The story of Easter is not just a story of a religious holiday. This is an ancient story, rooted in the era when the New Testament was not yet written, Jesus Christ did not appear in the world, and they did not even hear about Christianity either in Russia or in any other corner of the world.

History of the origin of Easter

Easter story

If you skim through the Holy Scriptures, you can find a fact that surprises readers who are not familiar with the Bible: and the history of the Easter holiday and all the events preceding it began with the fact that Jesus came to Jerusalem for the holiday … Easter! How so? Did Bright Sunday really exist before Calvary, the crucifixion and the appearance of the risen Savior to the disciples?

To some extent, yes. The holiday existed, and it began as much as 13 centuries before the birth of Christ, although in those distant times no one called this day the Resurrection. It was called Passover, which some scholars translate as "deliverance", fell on the 14th day of the month of Nisan in the Jewish calendar, lasted 7-8 days and was established in memory of the exodus of the Jews from Egypt under the leadership of the prophet Moses.

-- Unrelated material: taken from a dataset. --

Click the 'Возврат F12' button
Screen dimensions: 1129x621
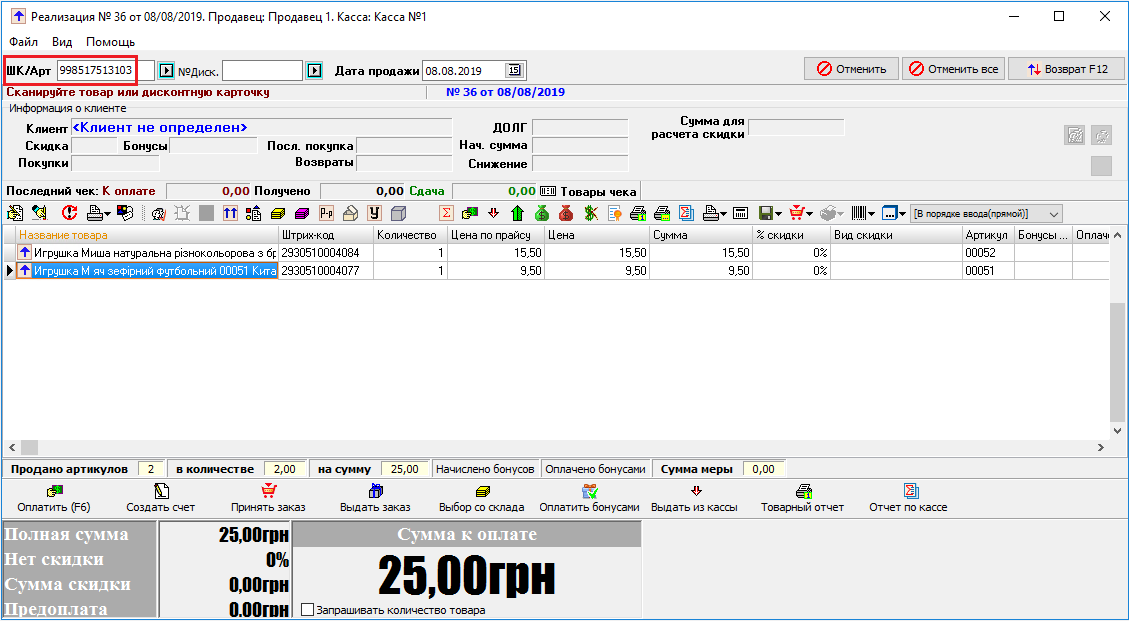click(x=1067, y=69)
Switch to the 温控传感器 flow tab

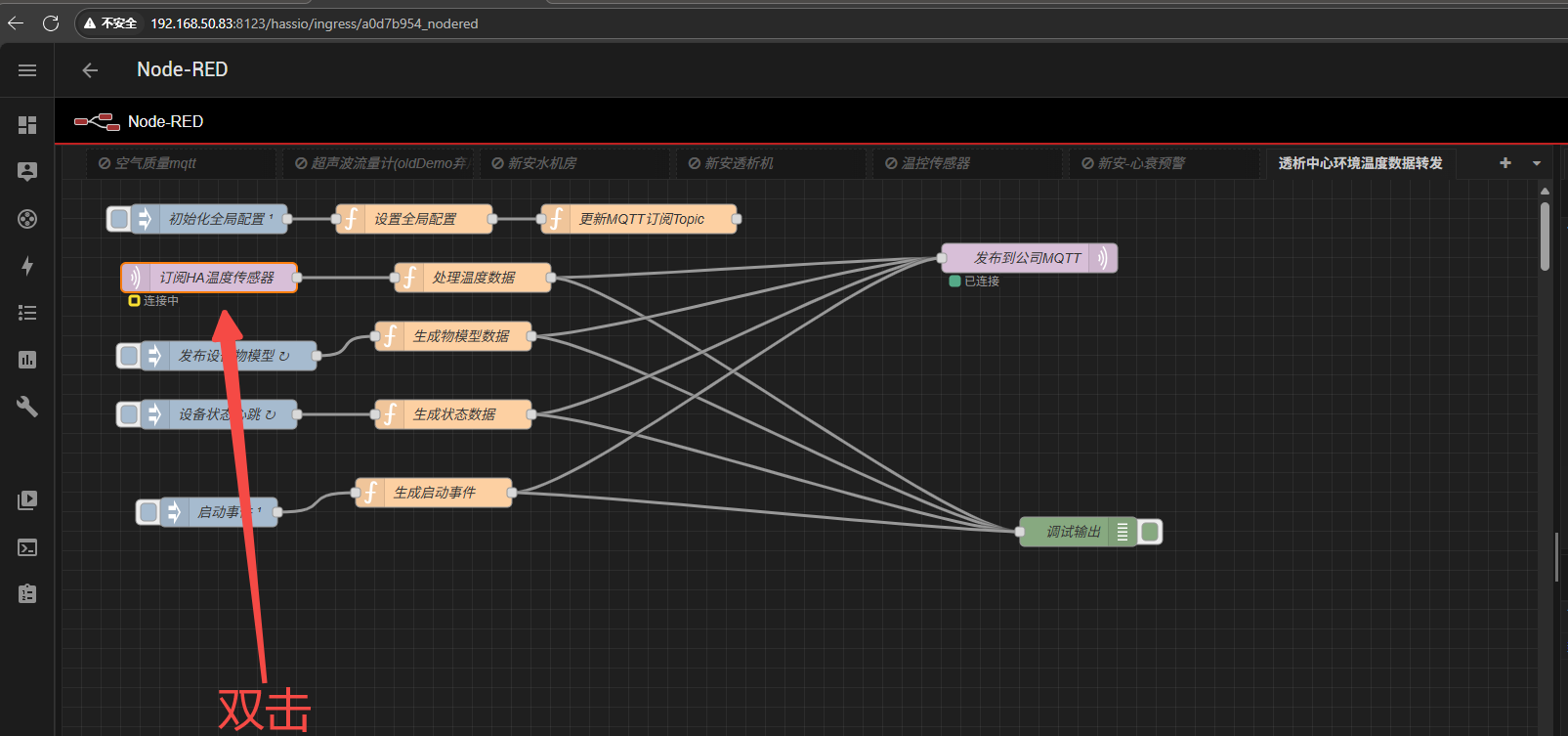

The celebration of Passover-Passover was of great religious importance, and the pilgrimage to Jerusalem was one of its most widespread customs. So there is nothing surprising in Jesus' desire to visit the holy city:

  • firstly, it was quite in keeping with tradition;
  • secondly, there was a prophecy according to which the Messiah was to appear to the Jewish people on the eve of Passover.

Is it surprising that at the entrance to the city, Christ was greeted with chants and palm branches - a symbol of triumph, the role of which later, in the tradition of celebrating Easter in Russia, shifted to thin twigs of willow? Many of the locals have already seen the promised Savior in the glorified preacher!

According to another version, the word "Passover" meant "To pass by" and also served as a reference to the time of Moses, when the wrath of God bypassed the houses of the Jews, marked with the blood of the sacrificial lamb, but struck all the firstborn of the Egyptians with death.

Be that as it may, the history of the origin of Passover is inextricably linked with the Jewish Passover and the arrival of the Savior with the disciples in Jerusalem. However, instead of breaking the matzo on Friday, like the rest of the Jews, and eating a lamb (a type of the same lamb), Jesus gathered his followers for the Last Supper on Thursday, where he first established the sacrament of the Eucharist, thus initiating a new holiday with a completely different meaning.

In those days, which happened almost 2000 years ago, the first traditions of Easter began to take shape, this time Christian:

  • Maundy Thursday, on the night of which the famous prayer was sounded in the Garden of Gethsemane, became a day of great preparation for the upcoming celebration and tuning your soul in a certain way.
  • Good Friday, the day of the crucifixion and death of the Savior on the cross, has gained a reputation as the most severe period of Lent and the hardest day of the year. At this time, many believers, as a sign of their grief, completely refuse to take food and water.
  • Saturday, the day of Christ's descent into hell, began to be devoted to the final preparations for the holiday.
  • And, finally, the Bright Resurrection itself acquired its name in memory of the miraculous resurrection of Jesus.

Get attention! Although the history of the origin of Easter began with Passover, it is fundamentally wrong to consider both holidays to be identical. These are completely different religious dates, dedicated to different events and carrying a different message.

Easter celebration date

Easter celebration date

The early Christians did not have a coherent system for determining the time of the celebration of Easter.Some, in order not to break the established traditions, combined it with Passover. Others appointed the first spring month on different dates. And some considered every Friday in the year to be Passionate, and every Sunday to be Easter.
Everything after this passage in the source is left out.